HH – Me considero “dona de si”. Comecei a trabalhar cedo e sempre fiz de tudo pra ser independente financeiramente. Vendia trufa do ginásio até o colegial, trabalhei em empresa, fui cantora lead de várias bandas de baile em São Paulo e, apesar dos meus pais sempre me apoiarem e me ajudarem muito em tudo, paguei minha faculdade de produção musical, fiz conservatório e nunca fui de esperar um homem pagar a minha conta. Nesse aspecto profissional e financeiro, sim, sou feminista. Mas confesso que o machismo padronizado na sociedade ainda me atrapalha mais na vida pessoal. Meus pais demoraram a entender algumas consequências que a minha profissão trazia, como vida instável, vida noturna, alma livre, amigos mais velhos. Sofri com meus primeiros relacionamentos também. Difícil aceitar que a sua namorada está sendo o centro das atenções em algum palco de São Paulo, em pleno sábado à noite. Mas isso nunca me impediu de crescer como artista. O tempo passa e hoje eu conquistei meu espaço, moro com um soteropolitano maravilhoso em tudo e que, muitas vezes, é menos machista do que eu mesma. E além disso,  meus pais me acolhem e me entendem como sou. Cheguei à conclusão que uma parte da felicidade é ter pessoas ao redor que te deixam livre pra ser o que você realmente é. Lutar e, principalmente, compreender o pensamento machista é totalmente necessário pra isso e eu não consegui fazer sozinha.
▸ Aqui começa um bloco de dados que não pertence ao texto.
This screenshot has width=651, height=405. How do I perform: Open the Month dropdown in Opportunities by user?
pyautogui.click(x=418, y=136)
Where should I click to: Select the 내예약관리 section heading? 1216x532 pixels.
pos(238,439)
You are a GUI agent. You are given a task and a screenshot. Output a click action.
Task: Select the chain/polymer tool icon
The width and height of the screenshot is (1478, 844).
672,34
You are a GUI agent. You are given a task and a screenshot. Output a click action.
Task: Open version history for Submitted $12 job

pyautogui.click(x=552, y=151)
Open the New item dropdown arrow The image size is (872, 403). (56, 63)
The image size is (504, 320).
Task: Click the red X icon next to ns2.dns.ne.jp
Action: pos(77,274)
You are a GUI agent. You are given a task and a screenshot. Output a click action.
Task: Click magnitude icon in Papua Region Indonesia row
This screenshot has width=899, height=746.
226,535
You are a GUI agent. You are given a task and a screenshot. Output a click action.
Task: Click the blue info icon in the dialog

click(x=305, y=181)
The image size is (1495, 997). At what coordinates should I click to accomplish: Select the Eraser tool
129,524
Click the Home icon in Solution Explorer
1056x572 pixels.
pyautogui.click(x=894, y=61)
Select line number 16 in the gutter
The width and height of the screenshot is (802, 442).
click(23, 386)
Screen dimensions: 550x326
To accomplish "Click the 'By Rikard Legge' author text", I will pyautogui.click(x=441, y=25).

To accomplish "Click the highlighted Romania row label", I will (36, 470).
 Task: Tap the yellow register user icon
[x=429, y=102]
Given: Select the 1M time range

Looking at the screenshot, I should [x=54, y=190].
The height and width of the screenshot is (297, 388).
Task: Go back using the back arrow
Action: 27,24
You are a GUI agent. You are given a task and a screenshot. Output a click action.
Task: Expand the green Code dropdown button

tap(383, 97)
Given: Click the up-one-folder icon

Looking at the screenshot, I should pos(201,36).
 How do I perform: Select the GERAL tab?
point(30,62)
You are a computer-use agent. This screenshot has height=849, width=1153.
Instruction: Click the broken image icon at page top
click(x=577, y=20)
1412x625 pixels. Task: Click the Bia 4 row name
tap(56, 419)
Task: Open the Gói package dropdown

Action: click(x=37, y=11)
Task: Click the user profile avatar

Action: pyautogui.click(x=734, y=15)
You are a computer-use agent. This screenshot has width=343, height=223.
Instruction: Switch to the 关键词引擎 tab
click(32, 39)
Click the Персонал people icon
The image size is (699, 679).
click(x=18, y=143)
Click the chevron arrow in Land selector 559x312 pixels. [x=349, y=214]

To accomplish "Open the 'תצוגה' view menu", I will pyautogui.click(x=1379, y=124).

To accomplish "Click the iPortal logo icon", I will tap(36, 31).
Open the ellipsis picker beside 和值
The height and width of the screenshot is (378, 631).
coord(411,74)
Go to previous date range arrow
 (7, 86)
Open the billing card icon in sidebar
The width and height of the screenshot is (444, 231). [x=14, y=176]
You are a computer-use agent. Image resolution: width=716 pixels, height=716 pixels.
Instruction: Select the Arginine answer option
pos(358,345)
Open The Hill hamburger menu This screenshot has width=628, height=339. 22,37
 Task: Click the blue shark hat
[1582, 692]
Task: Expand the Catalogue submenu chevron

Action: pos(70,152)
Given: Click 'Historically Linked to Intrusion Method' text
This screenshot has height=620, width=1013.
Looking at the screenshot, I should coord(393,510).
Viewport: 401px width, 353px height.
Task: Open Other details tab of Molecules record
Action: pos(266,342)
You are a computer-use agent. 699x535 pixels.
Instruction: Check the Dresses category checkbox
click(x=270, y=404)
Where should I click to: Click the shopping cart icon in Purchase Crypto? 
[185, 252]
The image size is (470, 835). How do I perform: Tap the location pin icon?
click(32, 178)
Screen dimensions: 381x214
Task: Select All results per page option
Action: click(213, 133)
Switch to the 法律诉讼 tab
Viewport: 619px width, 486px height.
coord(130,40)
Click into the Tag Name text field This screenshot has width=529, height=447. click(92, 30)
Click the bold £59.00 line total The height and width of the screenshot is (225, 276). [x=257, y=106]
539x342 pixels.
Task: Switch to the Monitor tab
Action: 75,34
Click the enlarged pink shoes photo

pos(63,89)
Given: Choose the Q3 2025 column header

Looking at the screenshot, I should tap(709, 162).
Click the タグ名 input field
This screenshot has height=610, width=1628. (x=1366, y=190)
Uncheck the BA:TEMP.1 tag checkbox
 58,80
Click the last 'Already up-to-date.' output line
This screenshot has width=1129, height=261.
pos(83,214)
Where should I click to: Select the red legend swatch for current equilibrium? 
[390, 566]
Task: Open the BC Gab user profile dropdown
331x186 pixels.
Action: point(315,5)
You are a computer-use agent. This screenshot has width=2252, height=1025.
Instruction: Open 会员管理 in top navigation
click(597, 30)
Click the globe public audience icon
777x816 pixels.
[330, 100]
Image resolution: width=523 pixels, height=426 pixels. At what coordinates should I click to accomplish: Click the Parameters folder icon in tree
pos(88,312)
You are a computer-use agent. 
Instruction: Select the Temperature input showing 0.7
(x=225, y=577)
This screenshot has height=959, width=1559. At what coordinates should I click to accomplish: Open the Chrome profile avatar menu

Precisamos de ativistas como você, Paula, pra nos alertar que os nossos pensamentos rotineiros podem ser induzidos de um machismo ancestral. E isso machuca.

BM – Você está em Salvador para cantar com Alinne Rosa no Carnaval, na sexta-feira (23), no bloco Chá Rosa. Como está expectativa?

HH – Minha expectativa está a mil! Já puxei um trio elétrico em São Paulo com 40 mil pessoas na Av. Faria Lima, mas tenho certeza que essa experiência vai virar uma gota perto da imensidão que é o carnaval de Salvador. Vou me tremer todinha! Muita gratidão pela oportunidade dessa experiência! Vou realizar um sonho!

BME daqui para a frente? Quais os seus planos?

HH – Em março vou gravar meu primeiro EP de músicas autorais. Espero poder mostrar pra vocês ainda no primeiro semestre. O roteiro do clipe de ‘Nada Mais’ está pronto também e estou com parcerias maravilhosas, que vão me ajudar a viabilizar tudo isso. Minhas expectativas são as maiores possíveis! 

É isso gente!

Vamos ficar de olho nessa cantora incrível. Com certeza vamos ouvir muito falar na tigresa Heloá Holanda.